Col gruppo franco-indiano la partita non è chiusa?

«Fino all’ultimo, se tornano indietro e rispettano gli impegni, il negoziato si riapre. Ma una cosa deve essere chiara. Nessuno, né ArcelorMittal né altri che intervenissero nell’amministrazione straordinaria possono pensare di puntare una pistola alla tempia del Paese: 5 mila esubeni, la riduzione della produzione di acciaio a 4 milioni di tonnellate, lo spegnimento dei forni e il mancato pagamento dei fornitori sono state scelte gravi e sulle quali non si può negoziare».

 

Il governo nega la crisi del mercato dell’acciaio?

«Se una multinazionale così importante sbaglia previsioni fatte appena un anno fa, allora non sa fare il suo mestiere. Ma a guardare i loro bilanci, invece, sanno farlo. È evidente, come avevo segnalato all’origine, che ArcelorMittal non ha mai voluto sposare fino in fondo l’Italia. Se compri Taranto e Genova fai un matrimonio e investi. E se c’è una congiuntura sfavorevole investi ancora di più».

 

Il governo è pronto a ripristinare lo scudo penale per i manager?

«Certo, ma in un quadro generale di misure che consentano all’azienda di avere una prospettiva. Non accettiamo il ricatto di chi ha detto che anche con lo scudo ci sarebbero 5 mila esuberi».

 

È escluso che di essi possa farsene carico lo Stato?

«ArcelorMittal ha vinto la gara per l’Uva garantendo questo livello di occupazione, senza ulteriori esuberi. Non è serio cambiare in corsa le regole del gioco».

 

Neppure se cambiano le condizioni del mercato?

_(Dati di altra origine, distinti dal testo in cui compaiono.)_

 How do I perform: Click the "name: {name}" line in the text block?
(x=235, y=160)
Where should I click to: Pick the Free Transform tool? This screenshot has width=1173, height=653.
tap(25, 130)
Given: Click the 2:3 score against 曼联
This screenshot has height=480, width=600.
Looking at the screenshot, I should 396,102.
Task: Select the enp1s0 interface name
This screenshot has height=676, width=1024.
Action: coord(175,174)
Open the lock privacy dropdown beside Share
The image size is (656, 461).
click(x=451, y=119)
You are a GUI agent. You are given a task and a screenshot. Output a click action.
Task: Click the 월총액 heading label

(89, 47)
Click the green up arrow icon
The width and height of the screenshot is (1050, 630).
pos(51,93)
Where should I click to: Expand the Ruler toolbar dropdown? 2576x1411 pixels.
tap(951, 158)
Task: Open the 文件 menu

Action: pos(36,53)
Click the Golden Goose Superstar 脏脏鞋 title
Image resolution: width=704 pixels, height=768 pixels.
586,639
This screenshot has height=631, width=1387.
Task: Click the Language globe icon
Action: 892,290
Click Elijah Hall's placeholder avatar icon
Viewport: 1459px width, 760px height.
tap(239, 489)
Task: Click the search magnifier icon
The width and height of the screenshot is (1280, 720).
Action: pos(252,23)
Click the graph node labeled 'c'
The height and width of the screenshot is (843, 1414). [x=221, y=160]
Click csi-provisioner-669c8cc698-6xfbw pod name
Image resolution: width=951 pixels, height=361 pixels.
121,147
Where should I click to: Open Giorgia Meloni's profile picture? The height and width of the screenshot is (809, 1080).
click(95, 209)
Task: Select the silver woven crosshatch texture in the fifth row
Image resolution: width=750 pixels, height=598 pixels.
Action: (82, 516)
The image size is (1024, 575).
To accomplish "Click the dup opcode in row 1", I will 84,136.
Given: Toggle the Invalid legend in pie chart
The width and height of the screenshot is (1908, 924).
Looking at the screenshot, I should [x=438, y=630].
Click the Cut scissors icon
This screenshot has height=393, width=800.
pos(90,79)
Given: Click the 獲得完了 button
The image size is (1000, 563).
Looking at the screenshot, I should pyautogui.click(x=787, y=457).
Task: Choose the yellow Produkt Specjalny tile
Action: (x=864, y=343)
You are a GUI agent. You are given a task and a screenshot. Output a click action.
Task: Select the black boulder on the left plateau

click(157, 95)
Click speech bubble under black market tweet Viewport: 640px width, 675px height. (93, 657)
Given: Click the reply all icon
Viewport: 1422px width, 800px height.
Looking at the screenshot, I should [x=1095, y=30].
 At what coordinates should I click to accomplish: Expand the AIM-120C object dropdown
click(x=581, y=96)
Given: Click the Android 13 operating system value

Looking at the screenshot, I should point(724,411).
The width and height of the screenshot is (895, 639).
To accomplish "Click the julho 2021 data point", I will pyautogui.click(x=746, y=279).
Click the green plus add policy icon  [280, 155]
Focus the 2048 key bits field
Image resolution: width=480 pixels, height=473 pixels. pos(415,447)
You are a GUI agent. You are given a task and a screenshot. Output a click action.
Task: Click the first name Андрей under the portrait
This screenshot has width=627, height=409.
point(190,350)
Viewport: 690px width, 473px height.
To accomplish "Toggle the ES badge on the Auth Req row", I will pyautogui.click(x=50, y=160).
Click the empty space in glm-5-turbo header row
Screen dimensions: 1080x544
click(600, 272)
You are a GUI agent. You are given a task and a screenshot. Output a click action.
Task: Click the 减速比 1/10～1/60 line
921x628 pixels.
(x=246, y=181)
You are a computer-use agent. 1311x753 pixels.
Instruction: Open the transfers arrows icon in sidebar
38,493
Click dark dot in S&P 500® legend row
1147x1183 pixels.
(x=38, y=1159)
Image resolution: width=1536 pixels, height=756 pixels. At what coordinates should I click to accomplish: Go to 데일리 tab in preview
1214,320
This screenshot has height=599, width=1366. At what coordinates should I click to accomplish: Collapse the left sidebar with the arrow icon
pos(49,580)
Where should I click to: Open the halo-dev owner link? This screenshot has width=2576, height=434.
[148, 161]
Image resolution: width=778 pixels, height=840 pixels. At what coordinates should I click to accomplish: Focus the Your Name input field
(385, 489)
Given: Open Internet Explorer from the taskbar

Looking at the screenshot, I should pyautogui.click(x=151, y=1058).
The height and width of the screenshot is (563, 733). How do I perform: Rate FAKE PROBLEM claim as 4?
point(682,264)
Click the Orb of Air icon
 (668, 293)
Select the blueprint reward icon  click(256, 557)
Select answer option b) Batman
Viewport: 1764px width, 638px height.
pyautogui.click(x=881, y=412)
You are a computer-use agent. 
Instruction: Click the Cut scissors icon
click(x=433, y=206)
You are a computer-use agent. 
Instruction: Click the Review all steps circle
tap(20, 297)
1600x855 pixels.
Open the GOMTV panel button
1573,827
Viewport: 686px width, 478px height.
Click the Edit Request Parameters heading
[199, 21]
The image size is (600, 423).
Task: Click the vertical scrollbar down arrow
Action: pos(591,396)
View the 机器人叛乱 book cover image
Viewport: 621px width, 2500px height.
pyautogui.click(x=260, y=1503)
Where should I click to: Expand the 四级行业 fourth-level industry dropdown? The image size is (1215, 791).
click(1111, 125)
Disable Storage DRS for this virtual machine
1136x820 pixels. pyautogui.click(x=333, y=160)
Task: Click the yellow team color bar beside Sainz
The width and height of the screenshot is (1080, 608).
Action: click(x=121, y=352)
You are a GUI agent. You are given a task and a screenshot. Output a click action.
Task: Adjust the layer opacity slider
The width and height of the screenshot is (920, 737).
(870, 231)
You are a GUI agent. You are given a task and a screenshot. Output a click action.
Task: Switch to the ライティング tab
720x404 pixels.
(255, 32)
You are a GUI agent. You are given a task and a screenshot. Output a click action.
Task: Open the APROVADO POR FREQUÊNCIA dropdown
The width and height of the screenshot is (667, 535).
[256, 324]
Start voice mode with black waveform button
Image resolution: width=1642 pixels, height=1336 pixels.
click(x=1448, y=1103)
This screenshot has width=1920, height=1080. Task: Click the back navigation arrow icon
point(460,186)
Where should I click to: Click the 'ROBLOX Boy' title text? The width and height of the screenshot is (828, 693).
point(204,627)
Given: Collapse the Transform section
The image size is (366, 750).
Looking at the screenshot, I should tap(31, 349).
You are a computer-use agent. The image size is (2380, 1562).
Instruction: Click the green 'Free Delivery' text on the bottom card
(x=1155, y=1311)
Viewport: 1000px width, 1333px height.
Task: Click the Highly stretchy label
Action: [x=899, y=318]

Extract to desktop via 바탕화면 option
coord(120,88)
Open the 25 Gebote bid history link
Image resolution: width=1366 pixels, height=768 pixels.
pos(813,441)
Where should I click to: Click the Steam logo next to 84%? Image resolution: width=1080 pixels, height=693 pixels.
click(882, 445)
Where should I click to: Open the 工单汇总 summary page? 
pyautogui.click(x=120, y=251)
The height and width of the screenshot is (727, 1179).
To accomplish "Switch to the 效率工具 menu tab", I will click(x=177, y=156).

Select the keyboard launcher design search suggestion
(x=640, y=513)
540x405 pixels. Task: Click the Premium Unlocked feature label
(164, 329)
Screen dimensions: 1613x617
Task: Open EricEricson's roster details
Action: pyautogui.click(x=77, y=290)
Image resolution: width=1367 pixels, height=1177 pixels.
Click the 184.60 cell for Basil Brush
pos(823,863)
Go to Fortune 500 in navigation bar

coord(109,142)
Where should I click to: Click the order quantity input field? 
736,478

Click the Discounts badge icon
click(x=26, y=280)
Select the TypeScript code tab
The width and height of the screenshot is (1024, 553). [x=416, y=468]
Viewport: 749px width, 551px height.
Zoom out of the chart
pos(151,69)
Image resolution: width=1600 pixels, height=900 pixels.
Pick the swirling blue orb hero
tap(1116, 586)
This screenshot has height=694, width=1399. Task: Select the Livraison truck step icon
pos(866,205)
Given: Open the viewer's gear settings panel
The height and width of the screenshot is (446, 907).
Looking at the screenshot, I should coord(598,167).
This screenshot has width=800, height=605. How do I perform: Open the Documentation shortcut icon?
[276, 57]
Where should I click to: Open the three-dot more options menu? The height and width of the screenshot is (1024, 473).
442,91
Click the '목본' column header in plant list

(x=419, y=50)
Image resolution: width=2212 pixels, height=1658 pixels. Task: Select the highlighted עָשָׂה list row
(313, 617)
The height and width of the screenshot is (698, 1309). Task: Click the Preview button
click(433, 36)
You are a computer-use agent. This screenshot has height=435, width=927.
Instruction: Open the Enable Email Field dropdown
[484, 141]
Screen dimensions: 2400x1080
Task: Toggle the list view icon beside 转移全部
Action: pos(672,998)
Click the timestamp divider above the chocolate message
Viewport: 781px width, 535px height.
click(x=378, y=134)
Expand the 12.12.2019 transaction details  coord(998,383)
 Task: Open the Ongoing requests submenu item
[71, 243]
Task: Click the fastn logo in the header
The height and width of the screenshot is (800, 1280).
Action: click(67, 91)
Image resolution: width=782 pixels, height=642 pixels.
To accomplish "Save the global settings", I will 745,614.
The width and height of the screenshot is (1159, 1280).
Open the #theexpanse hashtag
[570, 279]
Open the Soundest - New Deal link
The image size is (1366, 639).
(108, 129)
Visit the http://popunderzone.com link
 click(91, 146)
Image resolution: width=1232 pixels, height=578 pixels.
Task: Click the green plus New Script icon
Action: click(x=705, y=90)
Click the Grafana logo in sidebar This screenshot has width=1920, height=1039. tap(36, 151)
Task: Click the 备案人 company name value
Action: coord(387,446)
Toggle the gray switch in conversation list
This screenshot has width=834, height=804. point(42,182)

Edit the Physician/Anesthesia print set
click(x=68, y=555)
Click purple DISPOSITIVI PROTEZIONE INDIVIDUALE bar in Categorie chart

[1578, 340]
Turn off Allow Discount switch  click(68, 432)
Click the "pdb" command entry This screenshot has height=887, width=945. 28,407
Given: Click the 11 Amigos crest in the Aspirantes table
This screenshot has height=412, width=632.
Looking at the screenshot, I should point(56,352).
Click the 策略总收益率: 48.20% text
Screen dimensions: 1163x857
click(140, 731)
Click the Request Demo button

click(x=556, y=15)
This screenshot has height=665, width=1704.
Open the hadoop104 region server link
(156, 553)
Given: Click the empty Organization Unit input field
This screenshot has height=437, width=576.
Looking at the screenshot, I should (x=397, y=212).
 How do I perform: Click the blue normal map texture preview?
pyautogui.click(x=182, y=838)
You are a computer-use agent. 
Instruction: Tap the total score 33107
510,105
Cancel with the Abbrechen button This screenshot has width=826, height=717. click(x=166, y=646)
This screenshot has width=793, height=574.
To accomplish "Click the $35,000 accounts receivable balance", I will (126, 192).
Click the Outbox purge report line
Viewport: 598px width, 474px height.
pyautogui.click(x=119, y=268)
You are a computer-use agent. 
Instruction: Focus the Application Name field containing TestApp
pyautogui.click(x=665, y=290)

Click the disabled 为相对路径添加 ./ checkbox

«ArcelorMittal deve ancora dimostrare di voler investire su Taranto. Lo Stato gli ha affittato per due anni un’azienda che aveva magazzino e perdeva meno di quanto oggi dice di perdere. Faccio fatica a credere che i loro manager siano meno capaci degli amministratori straordinari, con tutto il rispetto per questi ultimi. Il governo, comunque, è pronto a fare la sua parte».

 

Come?

«Giovedì (domani, ndr) stanzieremo in Consiglio dei ministri risorse per la città e l’intera area. Tutti i ministeri interessati hanno preparato proposte. A quel punto avrebbe senso discutere tutto il resto: per esempio, se l’azienda volesse finanziare la transizione ecologica investendo sulle nuove tecnologie e i centri di eccellenza, a partire dal Politecnico di Bari. Invece, finora abbiamo percepito solo diffidenza e ostilità».

 

C’è un piano B, se la partita con Arcelor non si riaprirà? Possibile una nazionalizzazione temporanea?

«Fino all’ultimo lavoreremo per far sì che quest’incubo finisca e si rispetti l’accordo. Se dovesse finir male toccherà tornare all’amministrazione straordinaria, che è di fatto una nazionalizzazione temporanea. Quando fallisce il mercato ho sempre pensato che l’intervento pubblico sia un passaggio obbligato. Sull’acciao non si scherza.